### The task
Although the records contain pictures, none belong in the copy: restate word for word only the lines from the one with "Where should I" through the one with "Task: Click the", both included.

### Records for this exercise
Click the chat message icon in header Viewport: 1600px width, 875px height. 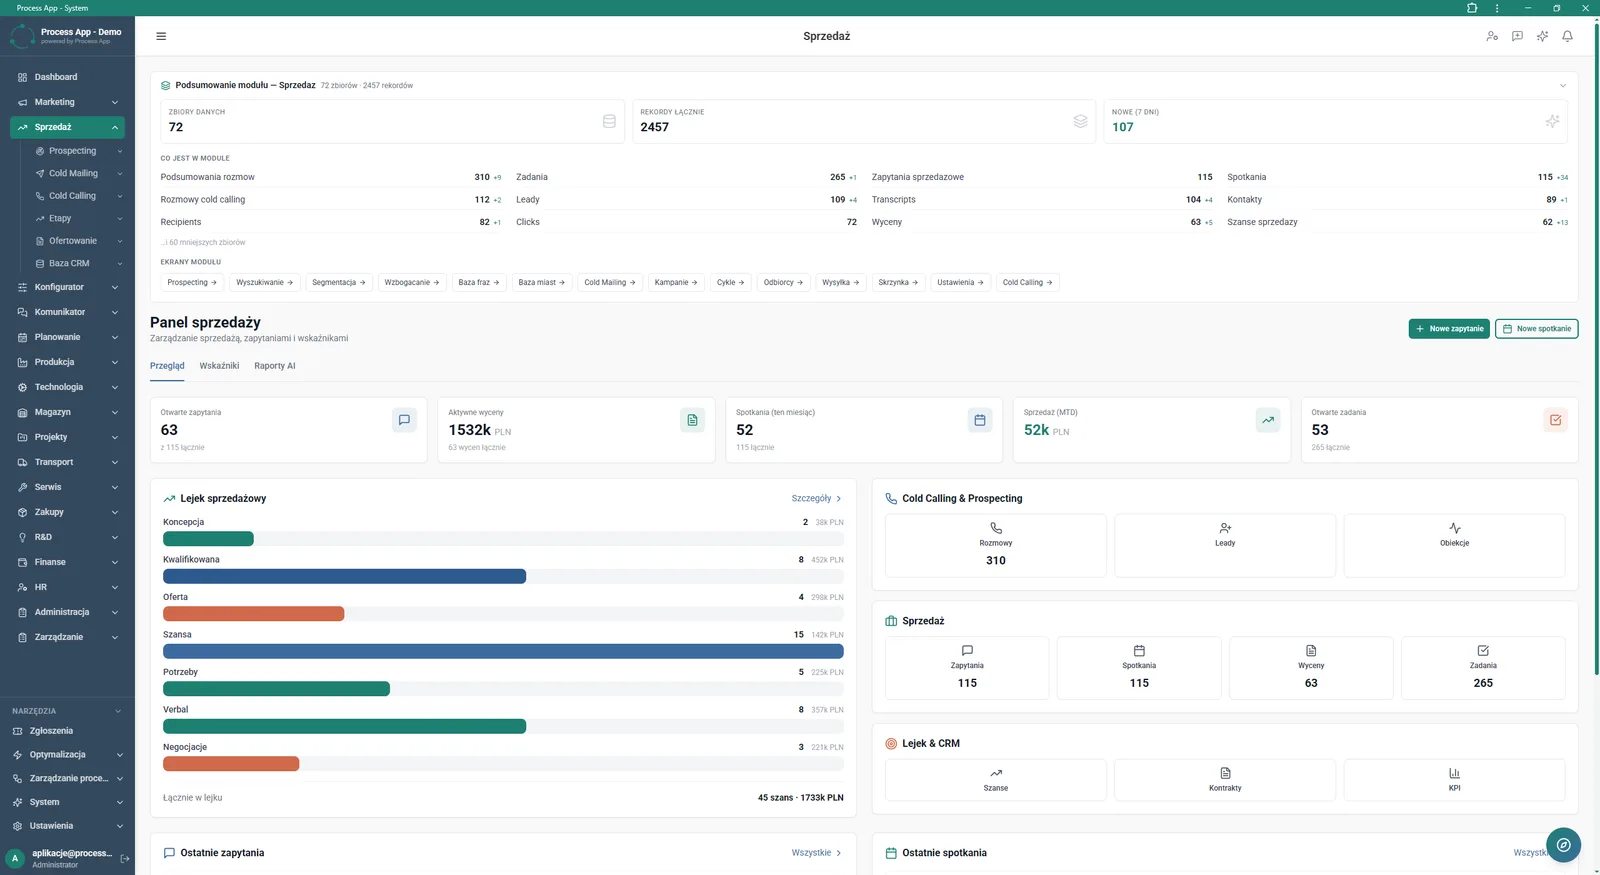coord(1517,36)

---

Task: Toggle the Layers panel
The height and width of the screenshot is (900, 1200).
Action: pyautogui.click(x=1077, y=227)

==

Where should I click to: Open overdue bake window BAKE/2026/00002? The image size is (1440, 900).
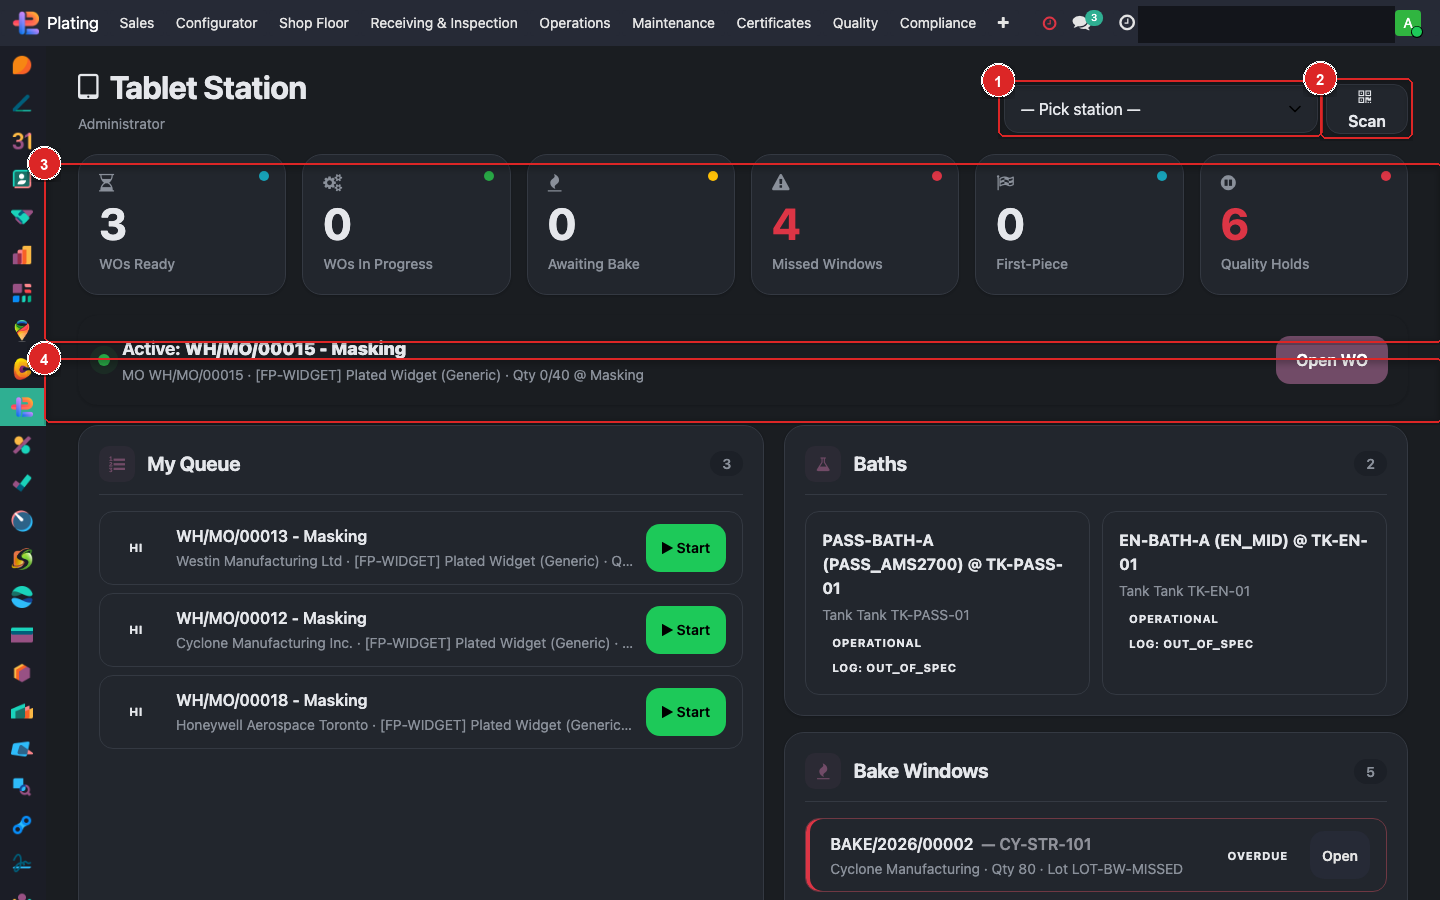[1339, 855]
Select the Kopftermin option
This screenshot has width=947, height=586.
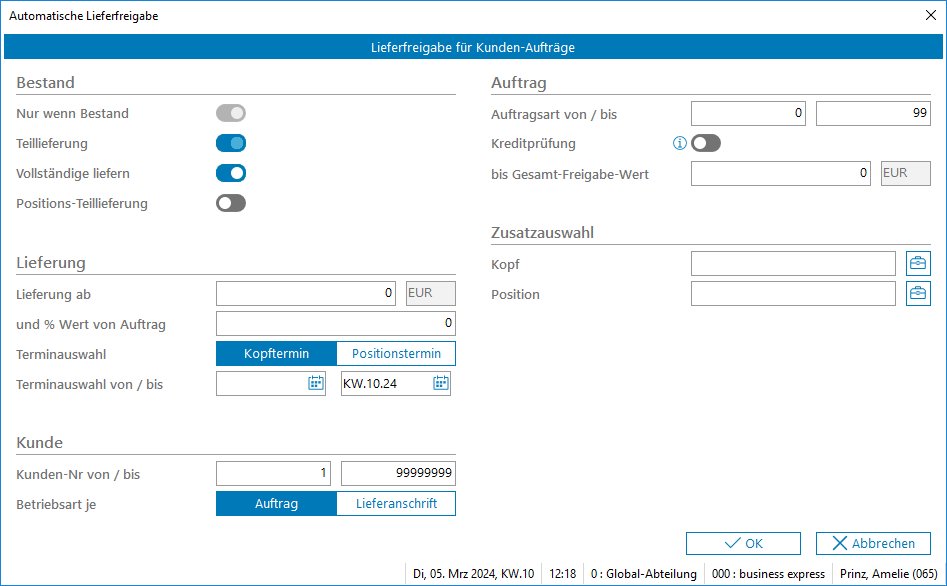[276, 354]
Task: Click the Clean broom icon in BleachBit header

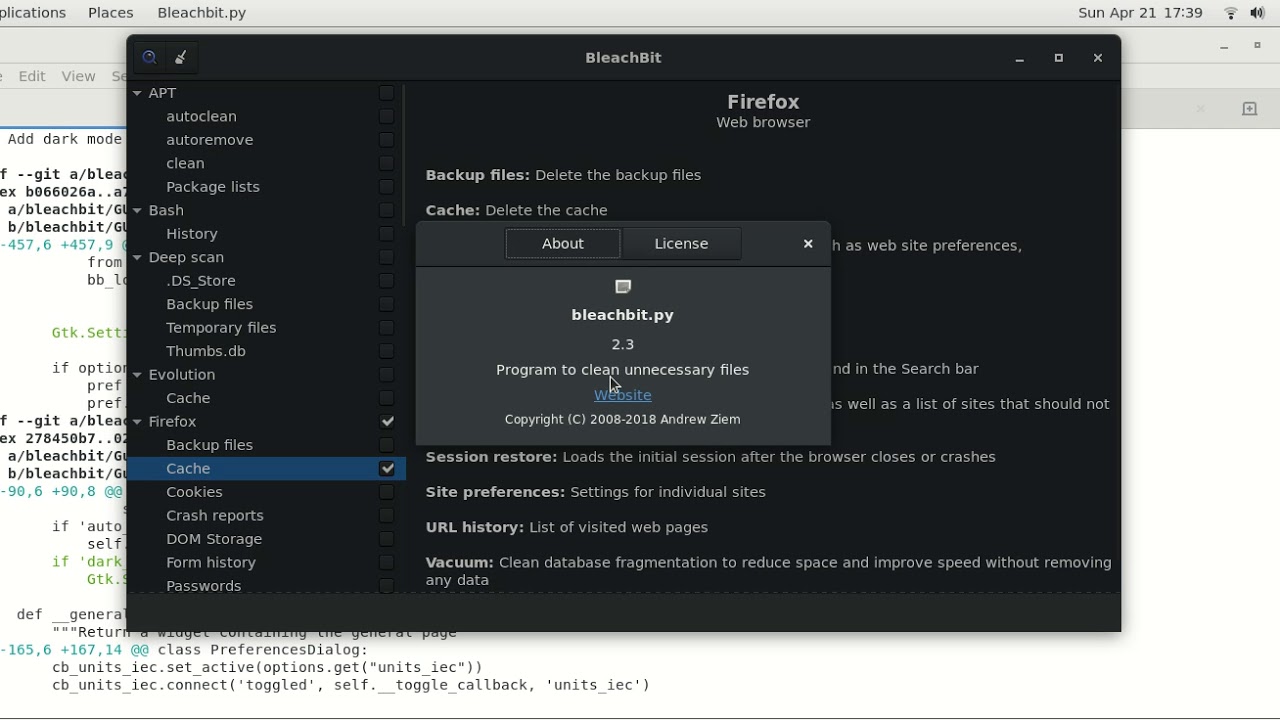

### Solution to the exercise
Where should I click to: Open overdue bake window BAKE/2026/00002? The image size is (1440, 900).
[1339, 855]
Select the Kopftermin option
This screenshot has width=947, height=586.
[276, 354]
Task: Click the Clean broom icon in BleachBit header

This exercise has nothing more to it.